§ **PROMPT**:
Copy these lines word for word, omitting the pictures from your answer.

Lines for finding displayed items
· · ·

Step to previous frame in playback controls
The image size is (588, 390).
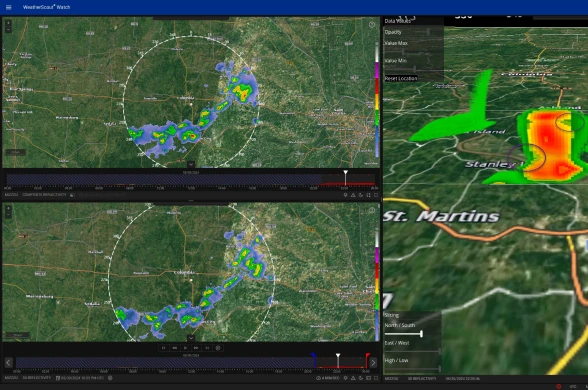174,348
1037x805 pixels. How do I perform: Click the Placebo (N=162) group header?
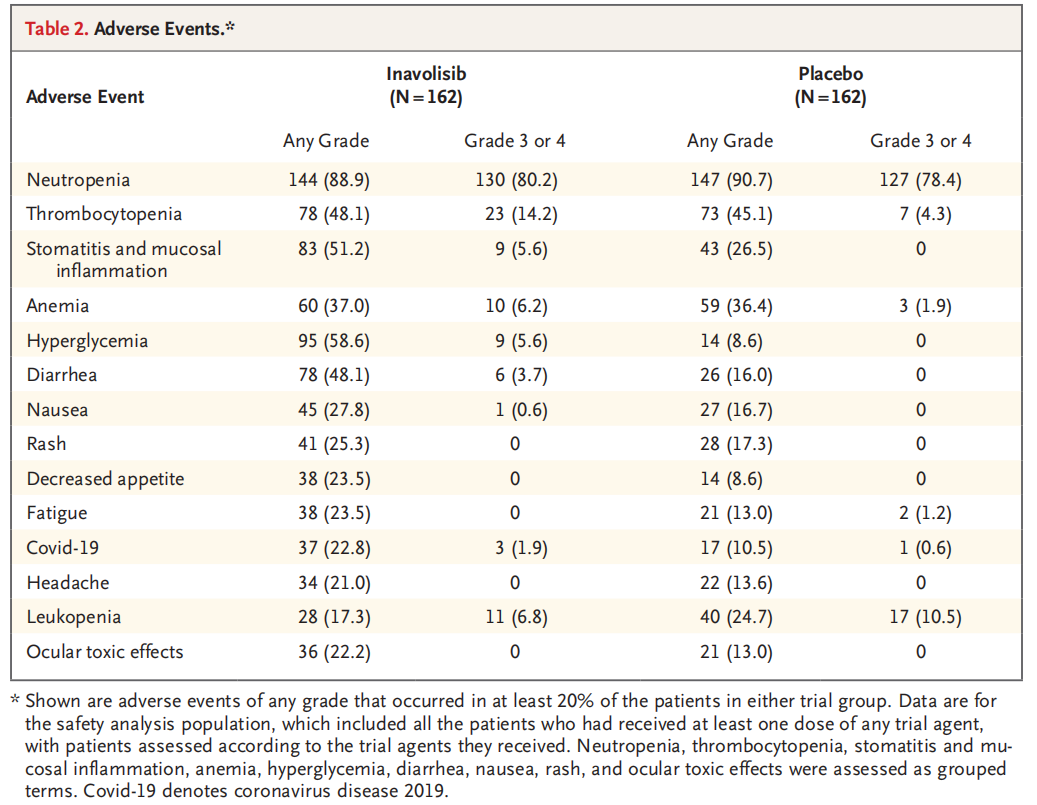(830, 86)
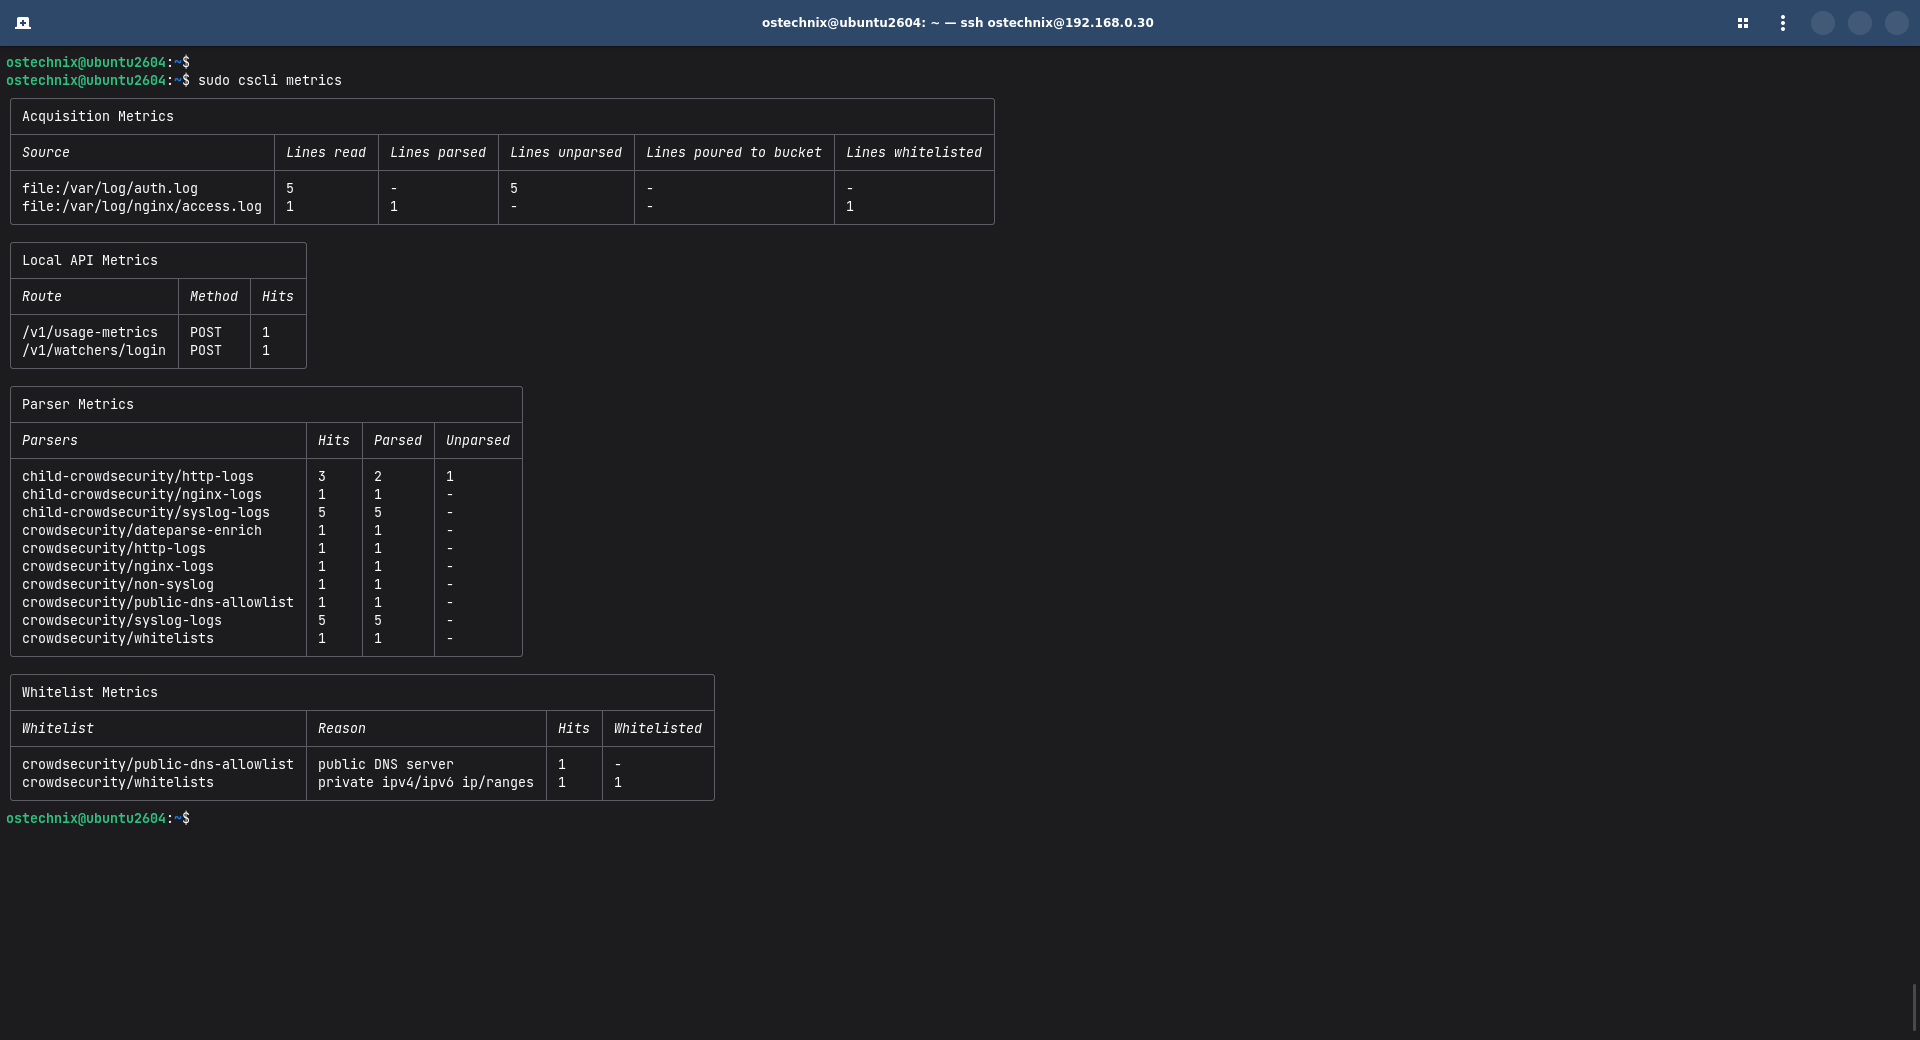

· · ·

§ **TASK RESULT**:
Step to previous frame in playback controls
The image size is (588, 390).
174,348
1037x805 pixels. How do I perform: Click the Placebo (N=162) group header?
(830, 86)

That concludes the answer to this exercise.